Call To Immunize

(sound of baby with pertussis)

That's the sound of pertussis or whooping cough. California Health officials are dealing with an outbreak, following the death of a ninth baby. All nine infants were under 3 months of age. Texas has the second highest number of whooping cough cases after California. Last year, it recorded over 33-hundred cases and three deaths.

"Whooping cough is a bacterial respiratory infection that exists in all communities."

Dr Susan Cooley King is a nurse practioner and vice president for clinical services for RediClinic. She says for a variety of reasons, pertussis is back in many communities across the countries.

"In the past, you know there's been a misconception among adult parents thinking, oh this is a childhood disease, it doesn't really affect me. If my child is immunized, then everybody including my child is safe. And it turns out that that's not so."

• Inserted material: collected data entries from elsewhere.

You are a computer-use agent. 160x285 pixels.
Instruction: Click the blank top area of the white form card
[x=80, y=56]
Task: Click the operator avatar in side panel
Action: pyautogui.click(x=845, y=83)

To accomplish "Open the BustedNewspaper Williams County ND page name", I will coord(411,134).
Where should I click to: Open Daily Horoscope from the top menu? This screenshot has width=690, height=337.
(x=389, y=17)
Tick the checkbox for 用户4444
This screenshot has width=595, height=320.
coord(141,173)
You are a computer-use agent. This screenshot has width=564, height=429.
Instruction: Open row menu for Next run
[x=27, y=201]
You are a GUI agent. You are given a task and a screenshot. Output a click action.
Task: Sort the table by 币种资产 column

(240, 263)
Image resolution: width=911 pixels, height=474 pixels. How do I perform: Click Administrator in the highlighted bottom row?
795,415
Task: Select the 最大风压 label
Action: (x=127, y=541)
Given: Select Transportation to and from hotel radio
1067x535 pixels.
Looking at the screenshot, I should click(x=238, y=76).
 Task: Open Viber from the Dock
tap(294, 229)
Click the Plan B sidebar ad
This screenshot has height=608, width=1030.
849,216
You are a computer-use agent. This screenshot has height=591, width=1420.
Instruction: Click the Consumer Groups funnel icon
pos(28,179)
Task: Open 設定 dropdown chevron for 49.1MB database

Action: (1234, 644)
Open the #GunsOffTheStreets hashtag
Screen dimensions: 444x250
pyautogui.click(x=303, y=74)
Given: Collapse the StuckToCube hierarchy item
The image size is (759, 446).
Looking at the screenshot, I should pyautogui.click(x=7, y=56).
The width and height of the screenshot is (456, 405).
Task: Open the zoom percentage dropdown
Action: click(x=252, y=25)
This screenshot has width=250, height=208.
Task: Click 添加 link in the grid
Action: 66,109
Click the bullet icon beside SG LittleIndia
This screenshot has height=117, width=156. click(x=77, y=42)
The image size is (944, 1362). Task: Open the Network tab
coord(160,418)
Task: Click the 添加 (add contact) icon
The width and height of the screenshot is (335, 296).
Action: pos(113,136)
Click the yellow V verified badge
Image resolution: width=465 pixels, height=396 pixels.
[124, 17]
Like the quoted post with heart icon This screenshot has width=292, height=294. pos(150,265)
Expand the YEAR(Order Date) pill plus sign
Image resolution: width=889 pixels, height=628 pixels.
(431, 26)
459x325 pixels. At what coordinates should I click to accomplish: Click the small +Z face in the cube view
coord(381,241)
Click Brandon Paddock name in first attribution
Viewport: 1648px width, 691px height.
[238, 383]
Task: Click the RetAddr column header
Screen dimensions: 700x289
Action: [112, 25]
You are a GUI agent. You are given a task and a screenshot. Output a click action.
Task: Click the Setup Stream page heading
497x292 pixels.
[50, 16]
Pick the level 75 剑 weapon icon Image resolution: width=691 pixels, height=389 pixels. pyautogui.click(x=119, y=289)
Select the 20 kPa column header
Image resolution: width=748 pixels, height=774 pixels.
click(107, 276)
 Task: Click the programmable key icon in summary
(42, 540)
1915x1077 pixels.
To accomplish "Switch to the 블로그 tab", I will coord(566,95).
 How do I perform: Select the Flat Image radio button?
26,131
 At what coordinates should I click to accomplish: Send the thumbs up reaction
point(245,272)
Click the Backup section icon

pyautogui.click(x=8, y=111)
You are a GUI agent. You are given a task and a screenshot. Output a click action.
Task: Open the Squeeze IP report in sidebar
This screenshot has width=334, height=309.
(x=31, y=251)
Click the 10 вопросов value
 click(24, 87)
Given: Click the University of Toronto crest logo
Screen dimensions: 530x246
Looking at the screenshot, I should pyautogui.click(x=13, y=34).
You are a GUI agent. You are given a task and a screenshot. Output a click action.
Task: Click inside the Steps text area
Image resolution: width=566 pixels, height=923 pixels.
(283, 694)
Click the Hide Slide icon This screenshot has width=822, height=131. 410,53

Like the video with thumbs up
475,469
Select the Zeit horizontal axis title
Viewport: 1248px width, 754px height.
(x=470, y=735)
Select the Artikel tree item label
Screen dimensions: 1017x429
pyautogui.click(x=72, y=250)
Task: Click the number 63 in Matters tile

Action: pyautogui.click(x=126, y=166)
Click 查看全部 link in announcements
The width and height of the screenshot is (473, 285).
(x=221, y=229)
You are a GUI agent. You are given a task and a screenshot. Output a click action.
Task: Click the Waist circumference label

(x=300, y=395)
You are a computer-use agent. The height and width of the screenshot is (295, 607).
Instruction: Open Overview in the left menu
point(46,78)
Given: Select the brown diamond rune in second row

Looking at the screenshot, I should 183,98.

Dr. King says since the illness starts like a common cold with symptoms including sniffles, healthcare professionals find themselves in a catch-22 during diagnosis.

"The clinical description is a cough that's lasted for two weeks or more, and the cough is more pronounced on an in breath, which makes young children more prone to suffocating."

Coughing can be so severe that it is hard for babies to eat drink or even breathe. More than half of babies with reported cases of pertussis must be hospitalized. Dr King says since it is a virus, pertussis is treatable if you catch it early, and is preventable with immunization.

"Parents, because they were immunized so long ago, their immunity is waning, so their immunity is decreasing. So now the CDC is recommending that all teenagers and parents of young children are immunized."

 She says once you're aware that pertussis is not just something that afflicts the young,  then you're likely to get immunized.

"There's a new vaccination for adolescents and adults, and that's called the T-dap. Big T, little D, little A, P, and that has tetanus, diphtheria and pertussis in it. And that is recommended for adolescents starting at age eleven. It's a highly contagious infectious disease."

Dr. King says the key to preventing an outbreak of whooping cough is awareness.